Learn to stay grounded when everything around you is moving fast

Practical awareness training for leaders who want real tools—not theory—for navigating pressure, difficult conversations, and the patterns that pull them off center.

March 21 – April 25, 2025
Fridays, 12–1 PM
Durham, NC

You're good at what you do. But the pace of leading takes a toll.

  • You sometimes react in conversations before you've had a chance to think
  • Stress shows up in your body—tension, shallow breathing, tightness—and you're not always sure how to let it go
  • You've tried meditation apps, but they feel disconnected from the actual texture of your work
  • You notice yourself cycling through urgency, self-doubt, or self-criticism
  • You want tools you can actually use in the middle of a hard day—not just concepts to think about later

These are common experiences for people building and leading. Not problems to fix—patterns to work with.

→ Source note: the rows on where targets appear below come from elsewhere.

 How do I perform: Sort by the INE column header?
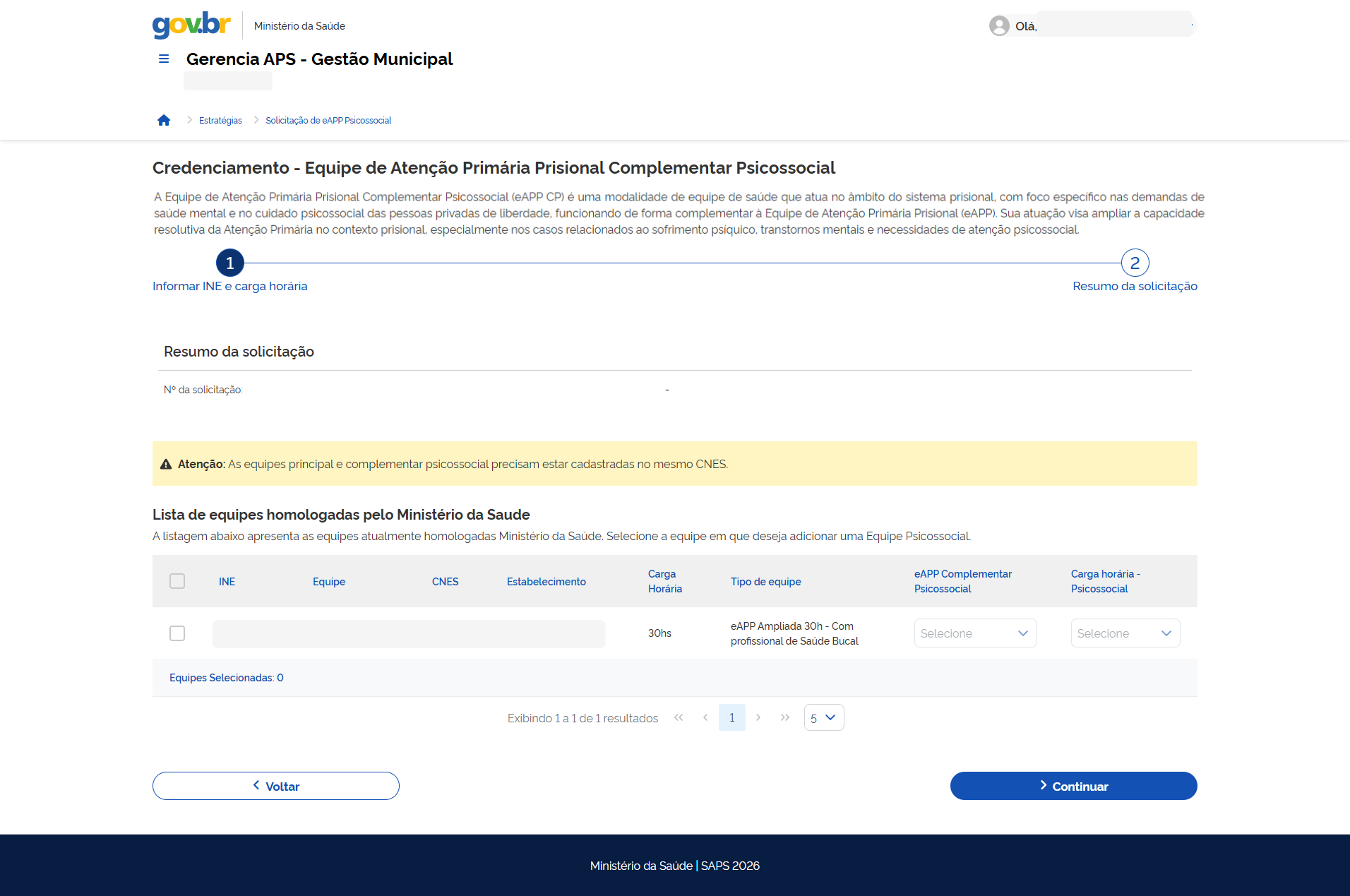(x=227, y=582)
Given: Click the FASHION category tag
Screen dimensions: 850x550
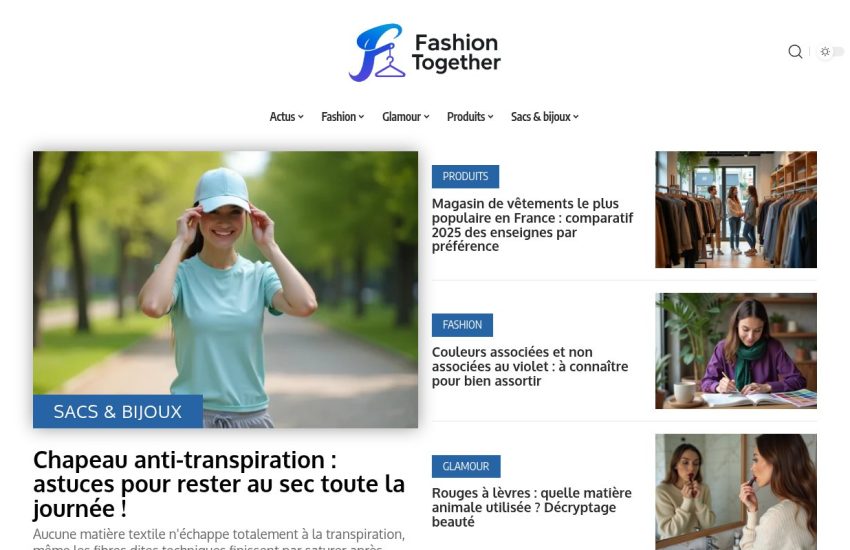Looking at the screenshot, I should pos(462,325).
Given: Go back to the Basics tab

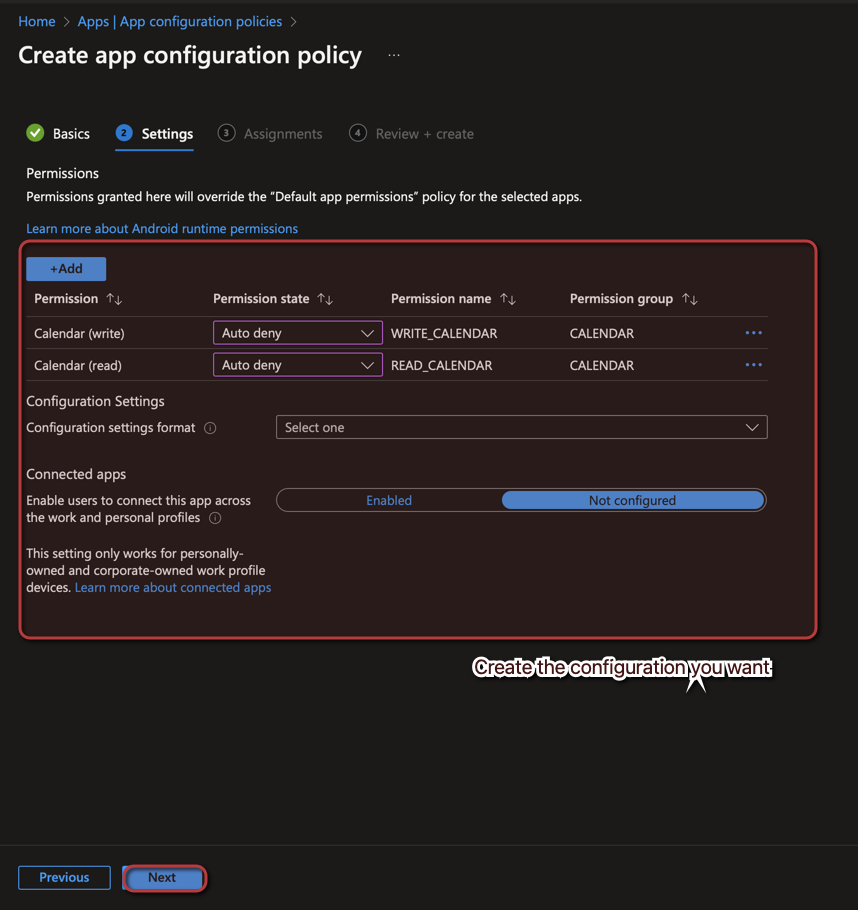Looking at the screenshot, I should point(59,134).
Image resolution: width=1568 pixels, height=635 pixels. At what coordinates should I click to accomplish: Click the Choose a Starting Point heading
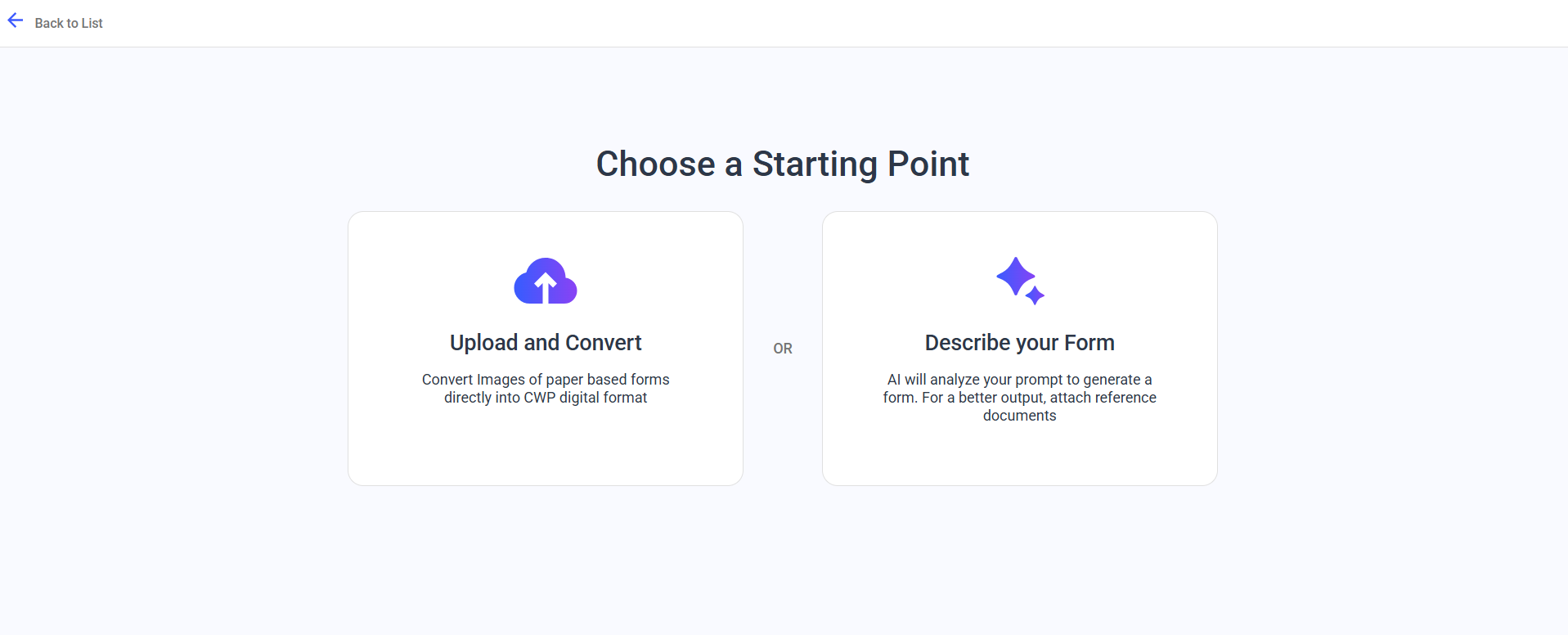(x=782, y=164)
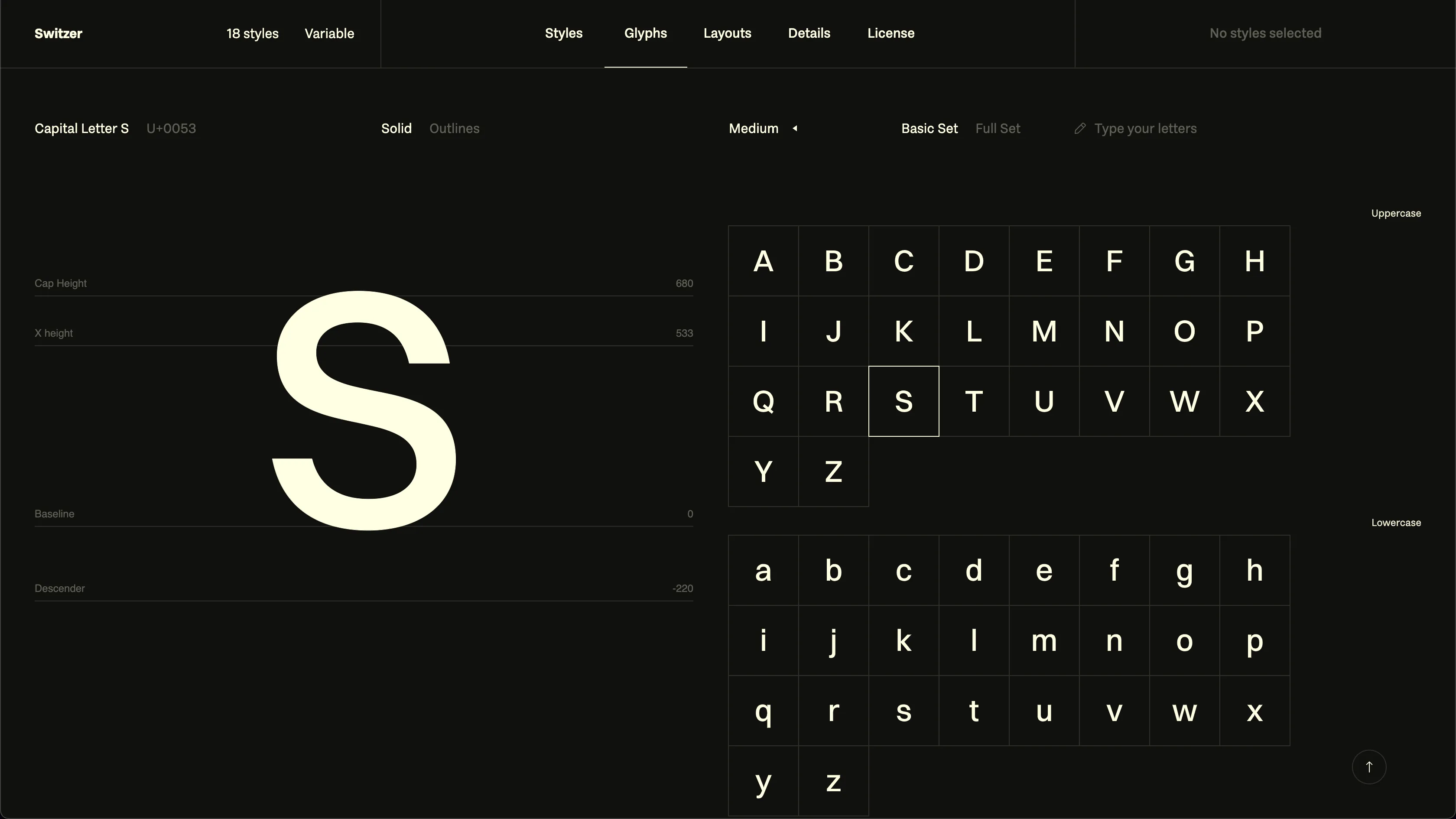This screenshot has height=819, width=1456.
Task: Open the License section
Action: tap(891, 33)
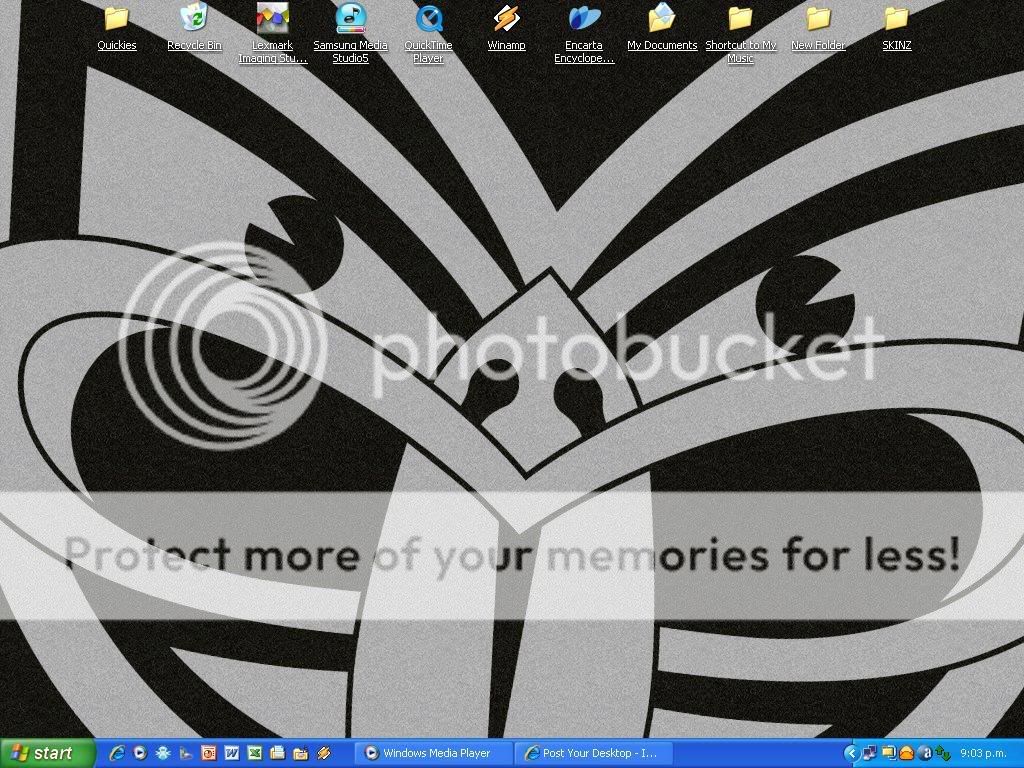The height and width of the screenshot is (768, 1024).
Task: Switch to Windows Media Player taskbar button
Action: [434, 753]
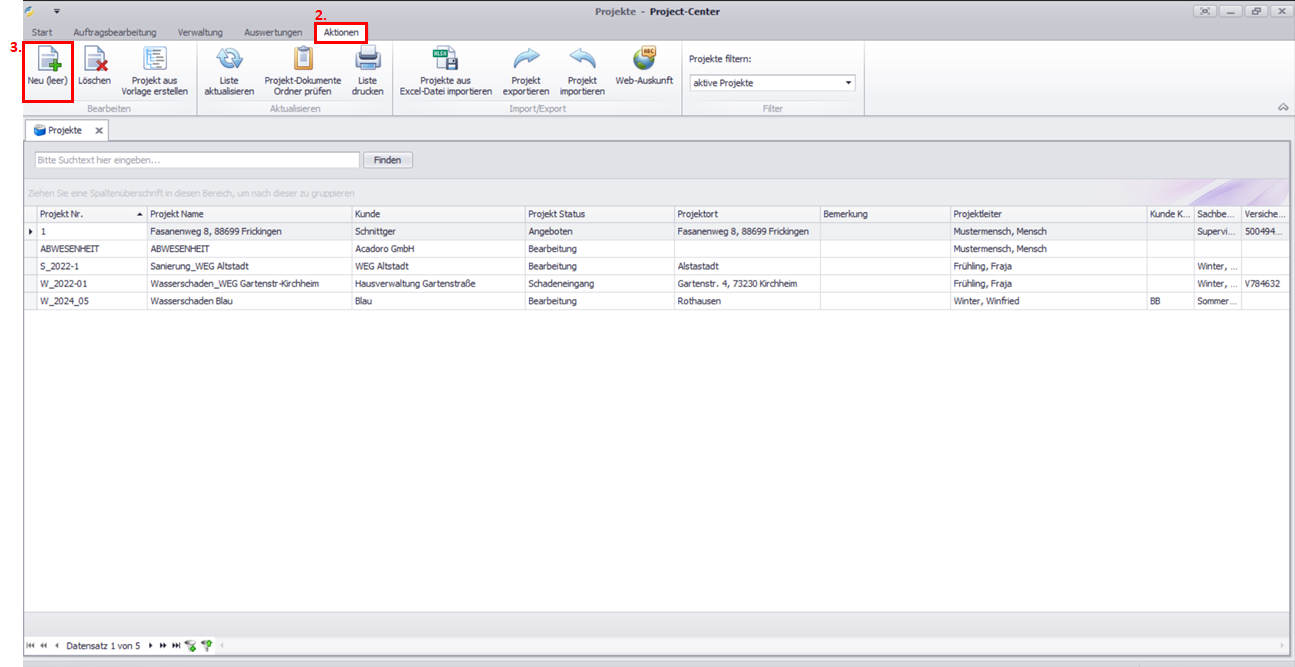This screenshot has width=1295, height=667.
Task: Collapse the ribbon with the chevron arrow
Action: tap(1283, 107)
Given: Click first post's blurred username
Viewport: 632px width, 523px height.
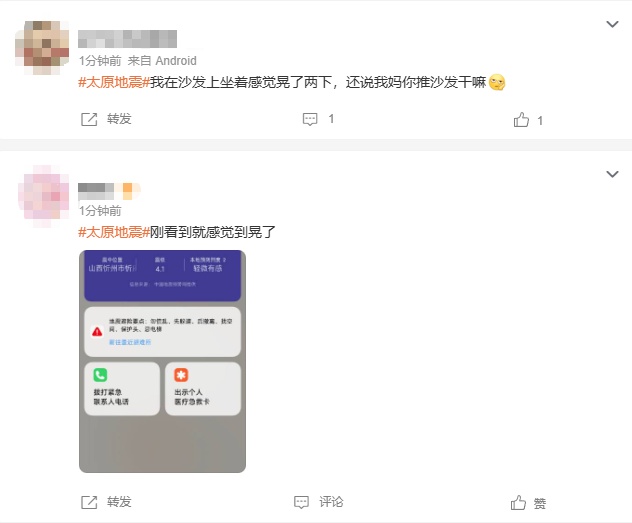Looking at the screenshot, I should (127, 39).
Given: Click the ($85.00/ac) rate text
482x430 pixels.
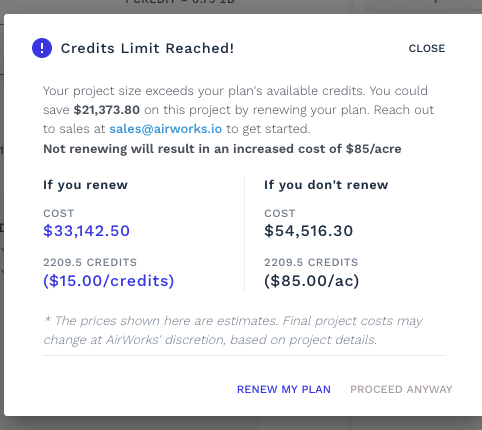Looking at the screenshot, I should 312,281.
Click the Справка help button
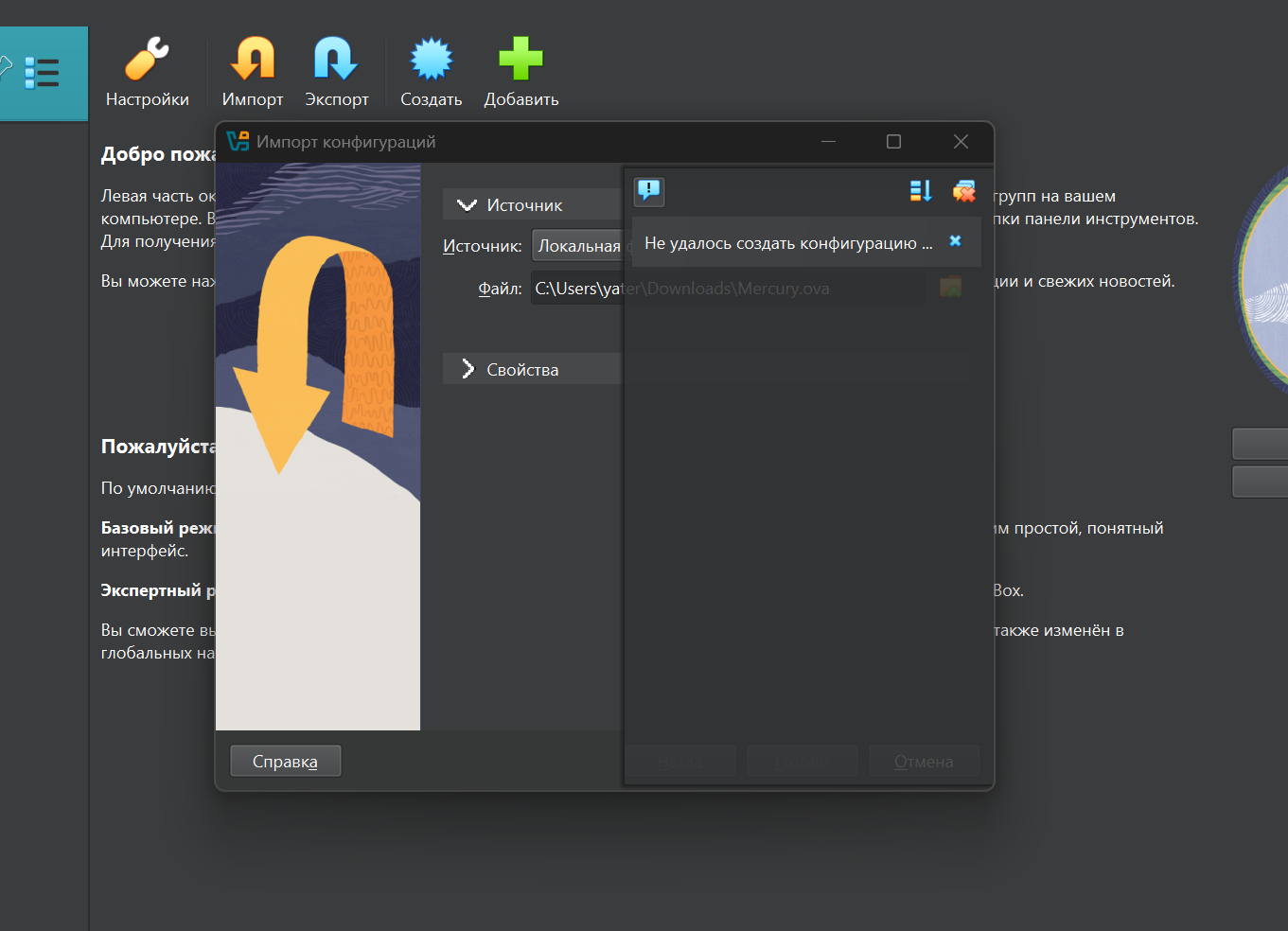1288x931 pixels. click(285, 762)
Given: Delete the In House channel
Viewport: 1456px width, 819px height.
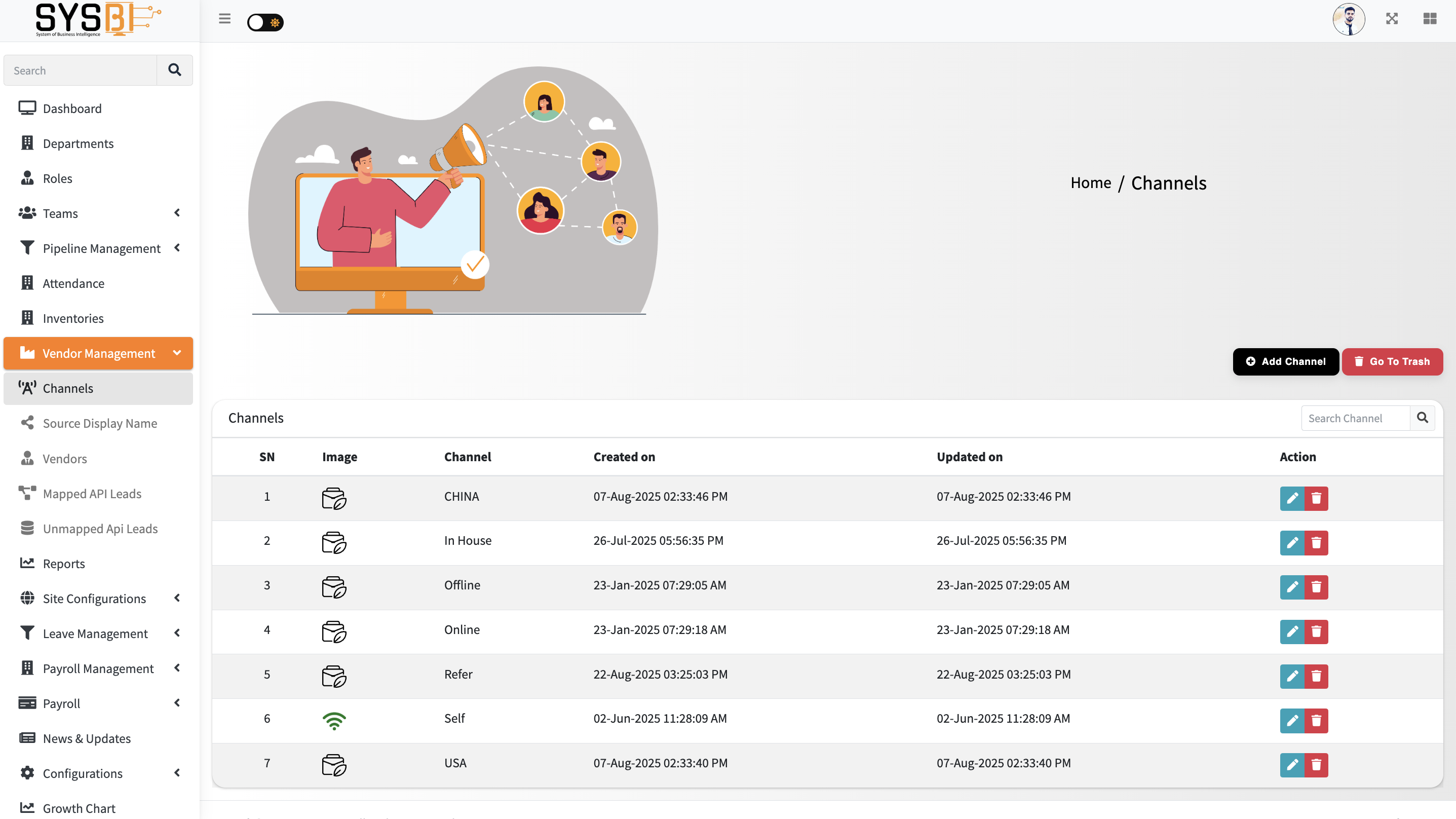Looking at the screenshot, I should [x=1316, y=543].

We built this because we needed it ourselves

We've both spent years in the startup and leadership world—and years practicing contemplative traditions. For a long time, those felt like separate lives.

This program came from wanting to bring them together. Not meditation as escape from work, but awareness as a tool for working better. Not theory about mindfulness, but practices you can use in your next difficult conversation, your next overwhelming week.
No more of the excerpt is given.